5 Mayıs 2016 Perşembe

Pazara Dalan Ege'linin Hissiyatı

   Bostanlı pazarına Girit'ten gelen dostum ve güzelim kızıyla tekstil kısmından daldık çıkışta gözlemeleri aldık balıkçı barınağında yiyeceğimiz anda başka bir arkadaşım da "pazara gidelim" diye aradı "barınaktayız sonrasında sebze kısmına geçeceğim" dedim. "Bana da alın bi gözleme oraya geliyorum" dedi.Yedik içtik dostumu ve kuzusunu uğurladık.

   "Ben sadece yumurta,ceviz, peynir alacağım erken çıkarım beklemem ben yürümek istiyorum sen arabanla gelirsin ara kahvede buluşuruz" dedim ayrı ayrı daldık pazara.

   Kasabadan gelen kanka olduğum yumurtacı karı kocadan yumurtaları seçtim, yer tezgahı kuruyorlar yaşlılıktan uzun süre çökemediğimden, çektim bi sebze kasası altıma oturdum. Önce yumurtaları seçtim, "kaç para o pırasa" dedim başladım almaya.
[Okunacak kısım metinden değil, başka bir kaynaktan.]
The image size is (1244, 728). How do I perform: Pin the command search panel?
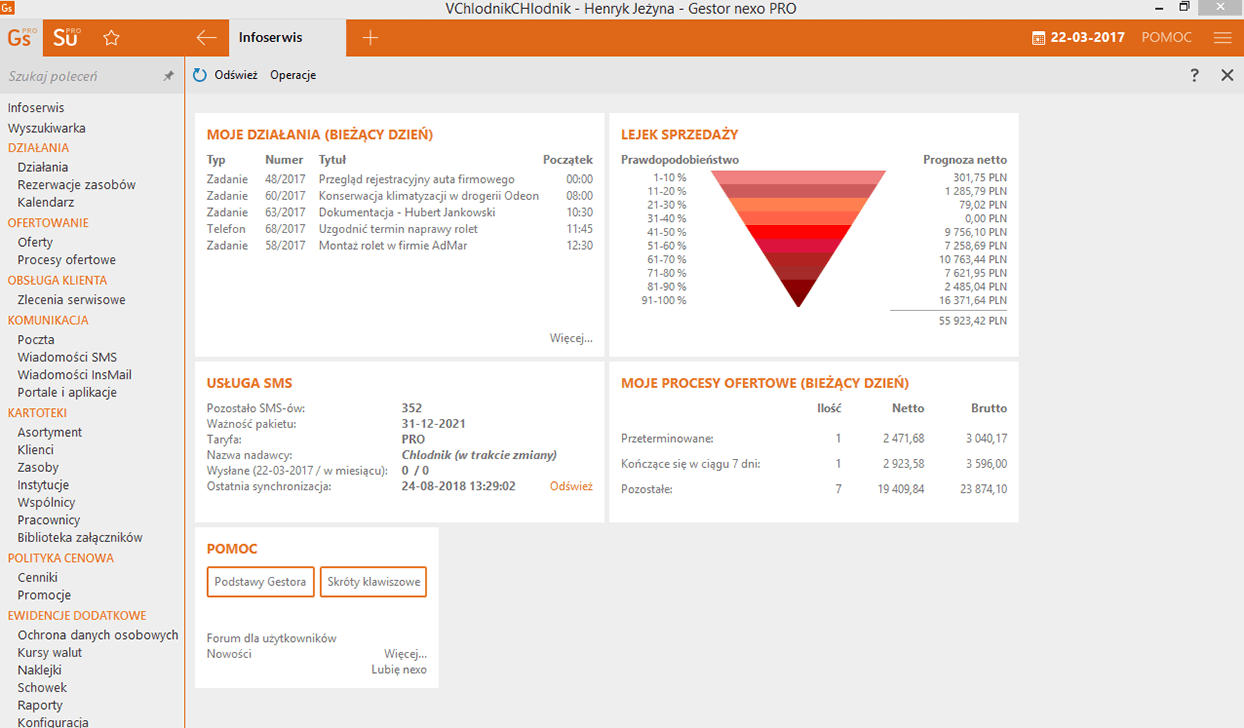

Her şeyin fiyatını bana indirimli söylüyorlar son bu hafta dedi pırasaya aldım, ıspanak, semizotu da girdi pazar arabasına. 

   Tam o arada arkadaşım aradı "alışverişim bitti çıktım ben pazardan" dedi. Daha pazardayım dememe şaştı bekliyorum dedi. Arkadaş on dakika da anaa arapsaçı, anaa girit kabağı anaa taze sarımsak anaa yassı fasulye  diye arabayı yüklenip çıktım.

   Akşama kadar da kahvedir ev bakmadır emlakçı gezmedir (arkadaşım ev arıyor) eve geldim, boşaltırken pazar arabasını kendime sövmeye başladım, bir yığın sebze ve ruh halim her gün yemek yapmayacak bozuklukta. Günlerdir pişiriyorum hala üç sebze bakıyor bana buzdolabından.

   Başka bir arkadaşım yağmur yağdı pazara gitmemişindir alıverem sana bişiler dedi pazardan çığlık atmışım "sakkkınnnn haaaa" diye kadın şaşırdı ayol  sonra açıkladım. Sebze görmek istemiyorum 0n gün kadar tahıllı yemek çorba yaparım arkadaş.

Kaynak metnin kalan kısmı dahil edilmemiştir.